13. In this case, other than the fact that the parents have not had leave since 2010, not for the want of trying, there is no criminal element in this case and there are now two children who have been in the UK, one for nearly eleven years, and one for seven years. Lord Justice Elias at paragraph 49 of MA said:-
"The fact that the child has been in the UK for seven years would need to be given significant weight in the proportionality exercise for two related reasons: first, because of its relevance to determining the nature and strength of the child's best interests; and second, because it establishes as a starting point that leave should be granted unless there are powerful reasons to the contrary".
He says that in relation to a child who has been here seven years. In this case there is one, not only who has been here seven years, but another who has been here more than ten years, and indeed is now a British citizen.
14. In relation to whether it is reasonable to expect a British citizen to leave the United Kingdom I refer to the recently published Home Office guidance in relation to "Family Migration: Appendix FM Section 1.0b Family Life (as a Partner or Parent) and Private Life: 10-Year Routes". On page 76 of that guidance it says:-
"Where the child is a British citizen, it will not be reasonable to expect them to leave the UK with the applicant parent or primary carer facing removal.
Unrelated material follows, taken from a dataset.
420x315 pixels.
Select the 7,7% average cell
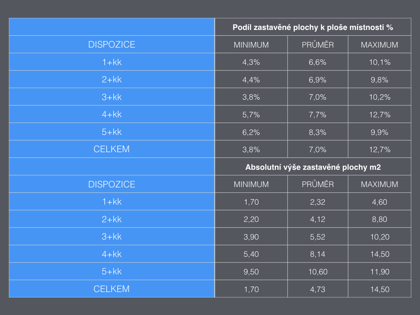coord(317,115)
Accordingly, where this means that the child would have to leave the UK because, in practice, the child will not, or is not likely to, continue to live in the UK with another parent or primary carer, EX.1.(a) is likely to apply".
It goes on to say that there are circumstances in which it may be appropriate to refuse to grant leave to parents of such a child where there are public interest considerations of such weight as to justify their removal, and that clearly was referring to the previous guidance which talked about criminality. There are no such circumstances in this case. The British child therefore cannot be expected to leave the UK. In relation to the other child who is not British there are no powerful reasons outweighing the best interest of that child which are clearly to remain in the UK where she has lived her entire life. It is not reasonable to expect either child in this case to leave the UK.
15. In this case the entire family are Appellants. The children clearly cannot remain on their own and therefore the Secretary of State's own guidance, taken with the case law dictates that these appeals should be allowed. On that basis the appeal to the Upper Tribunal is allowed and the appeal itself is allowed on Article 8 grounds.
16. No anonymity direction is made.

Signed Date 6th April 2018

Upper Tribunal Judge Martin


TO THE RESPONDENT
FEE AWARD

As I have allowed the appeal and because a fee has been paid or is payable, I have considered making a fee award and have decided to make a fee award of any fee which has been paid or may be payable.